The information transmission method of the embodiment of the invention ensures that when a plurality of PUCCHs conflict, any UCI is not discarded, ensures that a base station can obtain a plurality of UCIs, improves the transmission efficiency of the UCI and improves the system performance.

As shown in fig. 4, an embodiment of the present invention further provides a terminal, including: a transceiver, a memory, a processor, and a computer program stored on the memory and executable on the processor, the processor implementing the following steps when executing the computer program:

when hybrid automatic repeat request acknowledgement (HARQ-ACK) and Channel State Information (CSI) of a semi-persistent scheduling (SPS) Physical Downlink Shared Channel (PDSCH) need to be transmitted simultaneously, selecting one PUCCH resource set from a plurality of pre-configured PUCCH resource sets according to the sum of the number of bits of the HARQ-ACK and the CSI of the SPS PDSCH;

determining at least one PUCCH resource in the selected PUCCH resource set according to a PUCCH resource indication time domain in a physical downlink control channel PDCCH indicating downlink SPS resource activation;

transmitting HARQ-ACK of the SPS PDSCH and the CSI simultaneously on the determined at least one PUCCH resource.

Where in fig. 4, the bus architecture may include any number of interconnected buses and bridges, with various circuits of one or more processors, represented by processor 400, and memory, represented by memory 420, being linked together.

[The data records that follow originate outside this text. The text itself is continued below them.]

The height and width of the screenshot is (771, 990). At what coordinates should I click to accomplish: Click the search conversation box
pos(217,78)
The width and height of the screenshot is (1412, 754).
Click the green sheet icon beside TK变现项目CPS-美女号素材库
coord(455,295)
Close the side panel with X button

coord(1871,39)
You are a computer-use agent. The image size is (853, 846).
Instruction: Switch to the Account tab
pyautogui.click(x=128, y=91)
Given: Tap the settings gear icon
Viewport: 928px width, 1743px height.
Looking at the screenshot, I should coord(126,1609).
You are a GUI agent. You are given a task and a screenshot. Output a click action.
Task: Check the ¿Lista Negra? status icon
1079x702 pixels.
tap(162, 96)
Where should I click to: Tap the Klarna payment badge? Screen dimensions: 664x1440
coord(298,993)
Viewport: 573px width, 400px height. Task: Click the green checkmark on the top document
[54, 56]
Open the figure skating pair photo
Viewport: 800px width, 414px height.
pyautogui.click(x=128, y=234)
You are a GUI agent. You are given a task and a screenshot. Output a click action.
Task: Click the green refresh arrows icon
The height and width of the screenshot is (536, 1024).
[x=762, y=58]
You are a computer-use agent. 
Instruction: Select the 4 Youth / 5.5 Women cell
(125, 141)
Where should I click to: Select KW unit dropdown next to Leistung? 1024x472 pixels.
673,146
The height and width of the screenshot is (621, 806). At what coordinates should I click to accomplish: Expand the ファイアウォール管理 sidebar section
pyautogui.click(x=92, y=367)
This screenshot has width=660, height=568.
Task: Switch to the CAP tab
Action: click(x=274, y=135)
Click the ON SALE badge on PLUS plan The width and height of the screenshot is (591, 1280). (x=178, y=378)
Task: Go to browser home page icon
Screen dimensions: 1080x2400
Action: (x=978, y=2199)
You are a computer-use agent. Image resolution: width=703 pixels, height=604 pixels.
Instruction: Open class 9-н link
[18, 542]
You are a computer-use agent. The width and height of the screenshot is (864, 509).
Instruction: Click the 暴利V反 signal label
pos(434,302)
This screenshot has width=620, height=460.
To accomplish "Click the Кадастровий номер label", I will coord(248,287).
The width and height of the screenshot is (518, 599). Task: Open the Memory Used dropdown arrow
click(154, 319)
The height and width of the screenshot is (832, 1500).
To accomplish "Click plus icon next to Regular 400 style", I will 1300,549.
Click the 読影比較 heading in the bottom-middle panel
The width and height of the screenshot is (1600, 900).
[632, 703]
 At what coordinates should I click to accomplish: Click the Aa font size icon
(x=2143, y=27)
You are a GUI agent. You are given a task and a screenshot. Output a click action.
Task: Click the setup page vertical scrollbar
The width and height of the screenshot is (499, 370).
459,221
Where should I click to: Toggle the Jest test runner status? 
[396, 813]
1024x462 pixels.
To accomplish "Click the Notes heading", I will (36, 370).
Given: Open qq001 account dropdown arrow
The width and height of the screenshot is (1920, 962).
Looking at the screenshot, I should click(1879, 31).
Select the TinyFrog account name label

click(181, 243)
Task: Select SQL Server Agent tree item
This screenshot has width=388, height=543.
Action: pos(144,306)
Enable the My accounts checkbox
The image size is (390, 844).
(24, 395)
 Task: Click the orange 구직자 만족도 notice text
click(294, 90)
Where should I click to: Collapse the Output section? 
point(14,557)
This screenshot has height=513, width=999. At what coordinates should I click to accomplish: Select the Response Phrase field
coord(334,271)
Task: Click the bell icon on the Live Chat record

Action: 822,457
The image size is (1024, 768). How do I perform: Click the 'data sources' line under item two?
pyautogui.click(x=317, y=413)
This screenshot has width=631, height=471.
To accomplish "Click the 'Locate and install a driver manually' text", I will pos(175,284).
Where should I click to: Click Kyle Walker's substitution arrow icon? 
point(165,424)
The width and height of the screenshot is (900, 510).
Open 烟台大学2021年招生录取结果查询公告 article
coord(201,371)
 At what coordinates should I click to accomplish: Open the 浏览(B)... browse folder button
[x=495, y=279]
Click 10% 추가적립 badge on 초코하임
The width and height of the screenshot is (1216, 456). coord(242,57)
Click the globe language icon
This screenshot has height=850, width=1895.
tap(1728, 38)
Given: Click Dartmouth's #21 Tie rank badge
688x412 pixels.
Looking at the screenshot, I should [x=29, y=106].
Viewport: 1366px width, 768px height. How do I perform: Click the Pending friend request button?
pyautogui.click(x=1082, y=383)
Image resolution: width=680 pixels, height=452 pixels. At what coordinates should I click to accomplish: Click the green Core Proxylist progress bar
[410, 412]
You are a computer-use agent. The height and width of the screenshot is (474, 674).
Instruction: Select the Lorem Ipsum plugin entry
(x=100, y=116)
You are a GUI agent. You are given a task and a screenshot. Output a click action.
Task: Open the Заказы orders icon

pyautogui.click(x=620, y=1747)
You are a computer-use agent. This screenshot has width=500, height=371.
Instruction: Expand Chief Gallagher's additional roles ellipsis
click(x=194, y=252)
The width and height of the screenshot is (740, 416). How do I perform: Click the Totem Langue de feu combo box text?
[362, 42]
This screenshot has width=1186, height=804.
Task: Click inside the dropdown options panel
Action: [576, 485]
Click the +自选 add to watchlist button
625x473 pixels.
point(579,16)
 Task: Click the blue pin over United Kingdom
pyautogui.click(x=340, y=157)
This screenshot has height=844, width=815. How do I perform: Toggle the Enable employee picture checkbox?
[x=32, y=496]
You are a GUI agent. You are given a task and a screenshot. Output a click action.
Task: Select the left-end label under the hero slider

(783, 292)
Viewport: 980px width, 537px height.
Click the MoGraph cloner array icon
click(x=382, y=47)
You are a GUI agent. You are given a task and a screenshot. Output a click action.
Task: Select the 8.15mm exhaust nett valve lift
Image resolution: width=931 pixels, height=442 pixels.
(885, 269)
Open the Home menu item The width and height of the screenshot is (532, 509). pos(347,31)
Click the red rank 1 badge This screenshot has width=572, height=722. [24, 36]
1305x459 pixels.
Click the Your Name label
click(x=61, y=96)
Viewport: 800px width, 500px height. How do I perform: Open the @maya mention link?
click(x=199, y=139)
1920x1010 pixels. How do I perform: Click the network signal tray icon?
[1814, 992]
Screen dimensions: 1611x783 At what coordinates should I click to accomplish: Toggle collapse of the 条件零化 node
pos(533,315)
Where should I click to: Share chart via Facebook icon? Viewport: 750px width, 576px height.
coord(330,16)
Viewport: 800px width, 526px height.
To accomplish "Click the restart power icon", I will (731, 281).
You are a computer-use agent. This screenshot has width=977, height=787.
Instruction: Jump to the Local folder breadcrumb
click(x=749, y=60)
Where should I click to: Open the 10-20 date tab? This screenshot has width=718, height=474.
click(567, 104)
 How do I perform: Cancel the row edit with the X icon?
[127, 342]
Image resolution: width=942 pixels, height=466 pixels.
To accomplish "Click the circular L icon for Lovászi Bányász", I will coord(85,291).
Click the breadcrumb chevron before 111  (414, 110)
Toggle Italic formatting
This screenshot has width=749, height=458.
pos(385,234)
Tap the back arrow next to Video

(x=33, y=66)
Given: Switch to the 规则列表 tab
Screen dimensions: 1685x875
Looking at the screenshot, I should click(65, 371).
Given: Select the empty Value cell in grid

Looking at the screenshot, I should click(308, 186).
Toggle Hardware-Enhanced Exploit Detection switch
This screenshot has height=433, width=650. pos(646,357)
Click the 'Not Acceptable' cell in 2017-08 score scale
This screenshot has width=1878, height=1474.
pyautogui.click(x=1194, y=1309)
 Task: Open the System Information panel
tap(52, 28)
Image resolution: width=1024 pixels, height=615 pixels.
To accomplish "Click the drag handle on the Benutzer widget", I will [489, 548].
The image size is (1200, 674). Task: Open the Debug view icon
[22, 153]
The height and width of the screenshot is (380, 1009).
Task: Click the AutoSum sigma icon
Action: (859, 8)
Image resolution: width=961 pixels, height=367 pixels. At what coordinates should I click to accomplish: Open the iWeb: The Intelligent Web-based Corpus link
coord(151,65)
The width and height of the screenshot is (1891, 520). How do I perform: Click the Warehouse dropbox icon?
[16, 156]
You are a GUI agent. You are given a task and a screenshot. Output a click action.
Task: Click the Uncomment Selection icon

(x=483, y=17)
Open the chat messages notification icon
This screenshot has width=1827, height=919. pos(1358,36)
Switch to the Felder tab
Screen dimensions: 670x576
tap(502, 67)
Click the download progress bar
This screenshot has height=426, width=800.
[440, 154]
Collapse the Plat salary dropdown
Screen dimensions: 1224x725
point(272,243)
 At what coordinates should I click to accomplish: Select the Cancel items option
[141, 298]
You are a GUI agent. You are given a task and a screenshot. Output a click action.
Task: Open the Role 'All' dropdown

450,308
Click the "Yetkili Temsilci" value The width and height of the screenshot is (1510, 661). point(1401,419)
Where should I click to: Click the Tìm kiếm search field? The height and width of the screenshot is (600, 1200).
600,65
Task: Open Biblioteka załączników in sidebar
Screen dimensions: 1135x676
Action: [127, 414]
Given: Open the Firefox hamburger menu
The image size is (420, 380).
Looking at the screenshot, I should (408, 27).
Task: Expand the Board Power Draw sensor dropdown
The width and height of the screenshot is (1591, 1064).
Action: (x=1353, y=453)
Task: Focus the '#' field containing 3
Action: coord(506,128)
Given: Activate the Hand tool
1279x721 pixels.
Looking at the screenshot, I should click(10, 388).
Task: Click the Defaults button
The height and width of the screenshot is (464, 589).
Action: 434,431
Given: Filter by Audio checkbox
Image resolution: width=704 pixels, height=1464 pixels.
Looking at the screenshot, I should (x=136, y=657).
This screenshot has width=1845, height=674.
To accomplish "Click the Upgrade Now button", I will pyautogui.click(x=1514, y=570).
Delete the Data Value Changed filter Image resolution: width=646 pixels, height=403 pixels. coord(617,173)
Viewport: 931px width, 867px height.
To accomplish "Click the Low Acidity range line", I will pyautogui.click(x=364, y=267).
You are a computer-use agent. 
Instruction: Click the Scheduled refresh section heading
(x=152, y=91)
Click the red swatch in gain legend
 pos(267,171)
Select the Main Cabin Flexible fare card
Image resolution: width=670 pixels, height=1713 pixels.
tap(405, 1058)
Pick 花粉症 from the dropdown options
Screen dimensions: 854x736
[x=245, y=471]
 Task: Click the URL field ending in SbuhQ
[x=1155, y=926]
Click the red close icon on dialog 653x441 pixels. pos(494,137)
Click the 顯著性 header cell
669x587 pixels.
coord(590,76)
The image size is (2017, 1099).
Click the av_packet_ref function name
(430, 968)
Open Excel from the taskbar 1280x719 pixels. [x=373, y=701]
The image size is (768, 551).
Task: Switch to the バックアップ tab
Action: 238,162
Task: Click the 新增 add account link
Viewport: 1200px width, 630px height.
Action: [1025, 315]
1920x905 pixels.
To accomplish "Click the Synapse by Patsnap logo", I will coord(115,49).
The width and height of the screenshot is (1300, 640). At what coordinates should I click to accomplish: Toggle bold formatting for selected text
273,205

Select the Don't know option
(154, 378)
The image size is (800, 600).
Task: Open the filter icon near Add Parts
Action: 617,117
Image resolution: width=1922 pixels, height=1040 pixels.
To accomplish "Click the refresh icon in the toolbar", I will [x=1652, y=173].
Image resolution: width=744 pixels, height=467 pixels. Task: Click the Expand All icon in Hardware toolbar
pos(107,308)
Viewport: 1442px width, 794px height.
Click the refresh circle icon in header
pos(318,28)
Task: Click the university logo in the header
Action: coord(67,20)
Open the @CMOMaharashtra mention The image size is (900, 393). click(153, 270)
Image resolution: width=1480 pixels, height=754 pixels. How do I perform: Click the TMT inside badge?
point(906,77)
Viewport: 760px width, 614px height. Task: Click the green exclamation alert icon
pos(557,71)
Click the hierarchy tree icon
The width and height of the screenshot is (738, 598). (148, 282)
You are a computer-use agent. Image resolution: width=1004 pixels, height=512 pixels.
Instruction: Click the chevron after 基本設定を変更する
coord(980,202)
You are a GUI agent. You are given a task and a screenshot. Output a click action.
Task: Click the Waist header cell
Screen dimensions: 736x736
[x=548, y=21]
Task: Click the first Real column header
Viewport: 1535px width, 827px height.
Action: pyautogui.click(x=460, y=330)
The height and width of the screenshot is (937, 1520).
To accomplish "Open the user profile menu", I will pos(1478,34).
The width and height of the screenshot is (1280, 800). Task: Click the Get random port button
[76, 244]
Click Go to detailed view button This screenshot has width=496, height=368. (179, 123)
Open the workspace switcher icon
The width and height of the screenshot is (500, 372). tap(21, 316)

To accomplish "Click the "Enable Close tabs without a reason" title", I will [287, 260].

The bus architecture may also link together various other circuits such as peripherals, voltage regulators, power management circuits, and the like, which are well known in the art, and therefore, will not be described any further herein. The bus interface provides an interface. The transceiver 410 may be a number of elements, including a transmitter and a transceiver, providing a means for communicating with various other apparatus over a transmission medium. For different user devices, the user interface 430 may also be an interface capable of interfacing with a desired device externally, including but not limited to a keypad, display, speaker, microphone, joystick, etc.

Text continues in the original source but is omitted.